◆ Requirement: Rewrite the items below with "computer-use agent" swapped for "desktop automation agent", keeping every other word the same.
Begin Data records
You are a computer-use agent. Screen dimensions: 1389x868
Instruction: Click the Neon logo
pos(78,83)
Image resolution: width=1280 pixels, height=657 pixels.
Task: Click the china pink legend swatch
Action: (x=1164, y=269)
End Data records
◆ The answer:
You are a desktop automation agent. Screen dimensions: 1389x868
Instruction: Click the Neon logo
pos(78,83)
Image resolution: width=1280 pixels, height=657 pixels.
Task: Click the china pink legend swatch
Action: (x=1164, y=269)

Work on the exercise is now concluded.